Comment by nzoschke
18 hours ago
I’ve rediscovered plain old CGI as a great way for users to “vibe code” custom pages on our platform. [1]
The scenario is we have our first party task lists and data viewers, but often users want to highly customize it. Say build a Kanban view or a custom dashboard with data filters and charts.
The box has a coding agent which means the user can code anything vs us building traditional report builder tools.
Go’s stdlib has good support on both the server side and user space. The coding agent makes a page-name/main.go that talks CGI and the server delegates requests to it.
It’s all “person scale” data and page views so no real need to optimize with fast CGI even.
What’s old is new again for agents!
Do be aware that CGI, unlike FastCGI, has a pretty big footgun due to the use of environment variables to convey HTTP headers: https://httpoxy.org/
Go's CGI server implementation doesn't set $HTTP_PROXY so you're safe from that, but I still don't love how CGI uses environment variables.
> I still don't love how CGI uses environment variables.

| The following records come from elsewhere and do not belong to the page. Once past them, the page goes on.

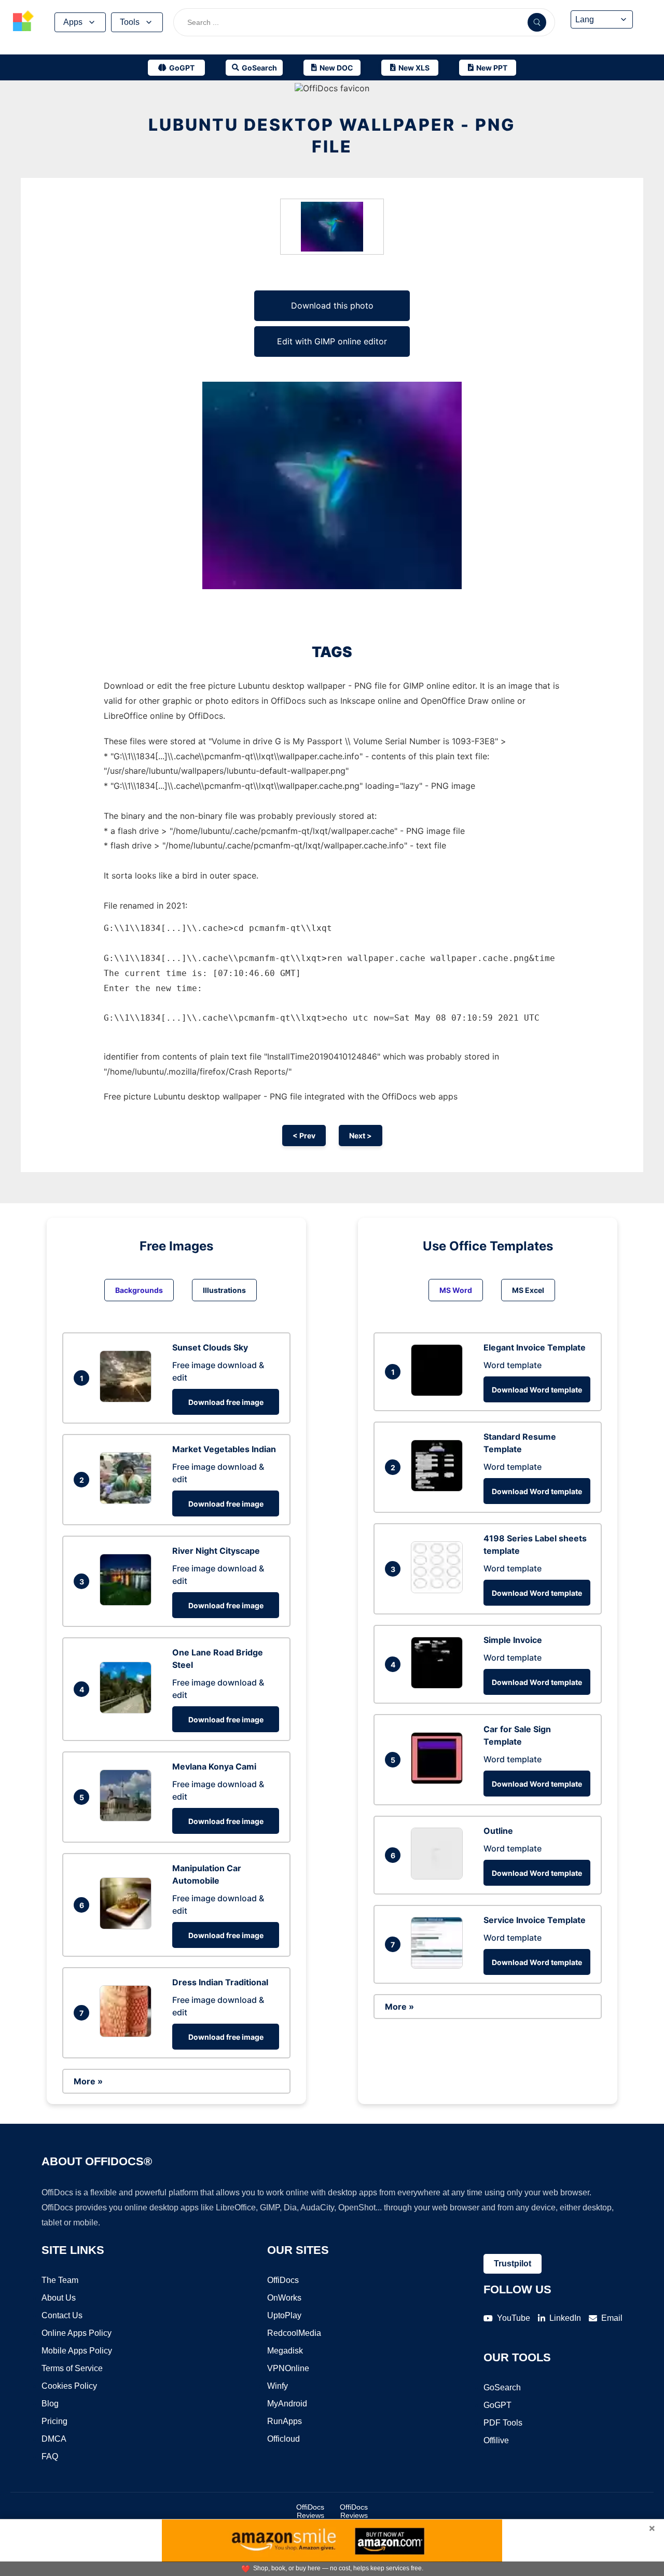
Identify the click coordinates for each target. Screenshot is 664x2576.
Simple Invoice (512, 1640)
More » (88, 2081)
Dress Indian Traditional (220, 1982)
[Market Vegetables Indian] (128, 1501)
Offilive (496, 2440)
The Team (60, 2280)
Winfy (277, 2386)
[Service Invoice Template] (439, 1965)
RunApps (284, 2421)
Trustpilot (512, 2263)
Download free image (226, 1402)
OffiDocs (283, 2280)
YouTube (513, 2318)
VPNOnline (288, 2368)
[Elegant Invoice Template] (439, 1393)
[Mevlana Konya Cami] (128, 1818)
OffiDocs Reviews (310, 2511)
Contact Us (62, 2315)
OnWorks (284, 2297)
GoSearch (502, 2387)
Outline (498, 1831)
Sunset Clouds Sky (210, 1347)
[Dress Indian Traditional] (128, 2034)
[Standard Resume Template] (439, 1488)
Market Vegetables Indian (224, 1449)
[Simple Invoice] (439, 1685)
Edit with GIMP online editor (332, 341)
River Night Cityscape (216, 1550)
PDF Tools (502, 2422)
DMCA (54, 2438)
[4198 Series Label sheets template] (439, 1590)
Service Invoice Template (534, 1920)
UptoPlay (284, 2315)
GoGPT (497, 2405)
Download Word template (537, 1389)
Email (611, 2318)
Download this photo (332, 305)
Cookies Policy (69, 2386)
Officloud (283, 2438)
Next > (360, 1135)
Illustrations (224, 1290)
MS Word (455, 1290)
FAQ (50, 2456)
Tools (130, 22)
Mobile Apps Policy (77, 2350)
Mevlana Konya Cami (214, 1766)
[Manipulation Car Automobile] (128, 1926)
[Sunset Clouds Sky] (128, 1399)
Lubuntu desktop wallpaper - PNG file (332, 136)
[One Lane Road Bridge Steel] (128, 1710)
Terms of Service (72, 2368)
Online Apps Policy (77, 2333)
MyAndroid (287, 2403)
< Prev (304, 1135)
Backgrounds (139, 1290)
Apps (72, 22)
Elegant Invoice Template (534, 1347)
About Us (59, 2297)
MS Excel (528, 1290)
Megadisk (285, 2350)
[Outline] (439, 1876)
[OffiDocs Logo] (23, 22)
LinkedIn (565, 2318)
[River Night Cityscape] (128, 1602)
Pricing (54, 2421)
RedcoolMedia (294, 2333)
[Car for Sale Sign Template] (439, 1781)
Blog (50, 2403)
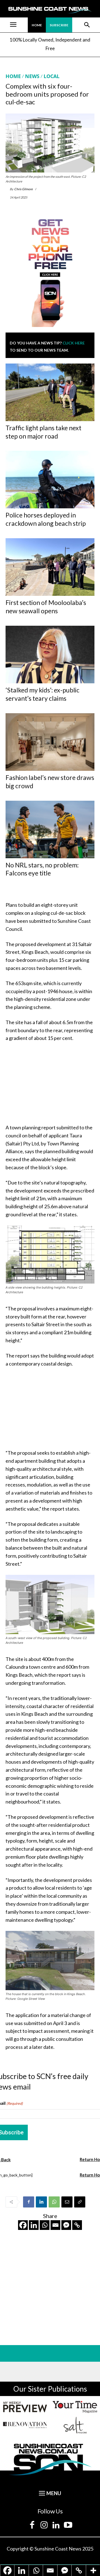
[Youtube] (67, 2525)
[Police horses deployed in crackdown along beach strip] (50, 479)
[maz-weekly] (25, 2407)
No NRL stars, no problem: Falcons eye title (42, 869)
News (32, 76)
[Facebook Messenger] (66, 2225)
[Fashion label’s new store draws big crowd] (50, 742)
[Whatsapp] (44, 2225)
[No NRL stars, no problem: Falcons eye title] (50, 829)
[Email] (66, 2201)
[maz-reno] (25, 2425)
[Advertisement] (50, 1084)
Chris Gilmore (23, 189)
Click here (73, 343)
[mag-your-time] (75, 2407)
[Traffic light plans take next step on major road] (50, 392)
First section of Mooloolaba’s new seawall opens (46, 607)
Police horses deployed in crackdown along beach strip (46, 519)
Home (13, 76)
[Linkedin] (41, 2201)
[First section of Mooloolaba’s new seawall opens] (50, 567)
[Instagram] (44, 2525)
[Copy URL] (79, 2201)
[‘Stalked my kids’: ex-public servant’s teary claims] (50, 654)
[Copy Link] (77, 2225)
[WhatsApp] (54, 2201)
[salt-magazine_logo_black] (75, 2425)
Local (51, 76)
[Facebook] (28, 2201)
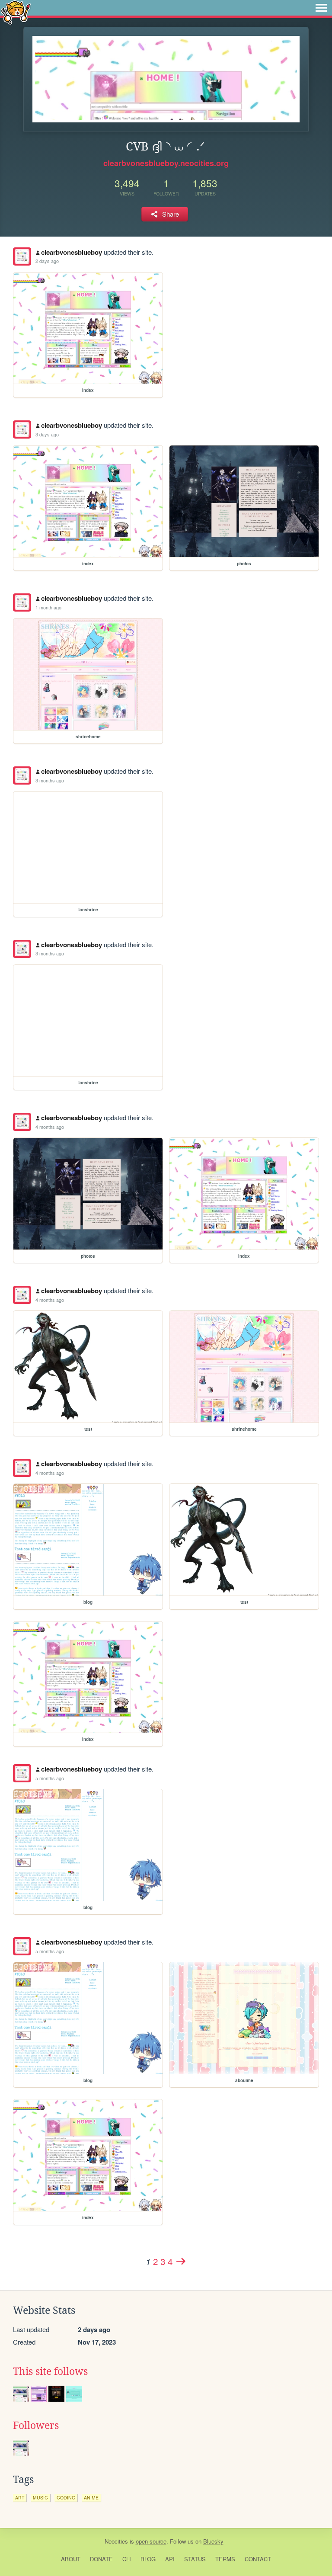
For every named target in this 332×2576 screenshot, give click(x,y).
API (170, 2559)
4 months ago (49, 1126)
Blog (148, 2559)
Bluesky (213, 2541)
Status (195, 2559)
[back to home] (16, 11)
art (19, 2497)
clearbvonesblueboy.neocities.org (166, 163)
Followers (36, 2425)
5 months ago (49, 1778)
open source (151, 2541)
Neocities (116, 2541)
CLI (126, 2559)
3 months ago (49, 780)
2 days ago (47, 260)
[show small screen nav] (321, 8)
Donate (101, 2559)
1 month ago (48, 607)
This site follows (50, 2371)
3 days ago (47, 434)
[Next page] (180, 2261)
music (40, 2497)
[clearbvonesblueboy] (22, 256)
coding (66, 2497)
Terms (225, 2559)
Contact (258, 2559)
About (70, 2559)
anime (91, 2497)
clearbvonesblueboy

Neither do I. They really only make sense in the context of a request which was actually to a CGI script resident in a document root - they're an exceptionally awkward way of describing other HTTP requests, especially ones which aren't being served from a document root. And there's a lot of information lost in translation, like the order and original capitalization of HTTP headers. (Not that these things are supposed to matter, but still.)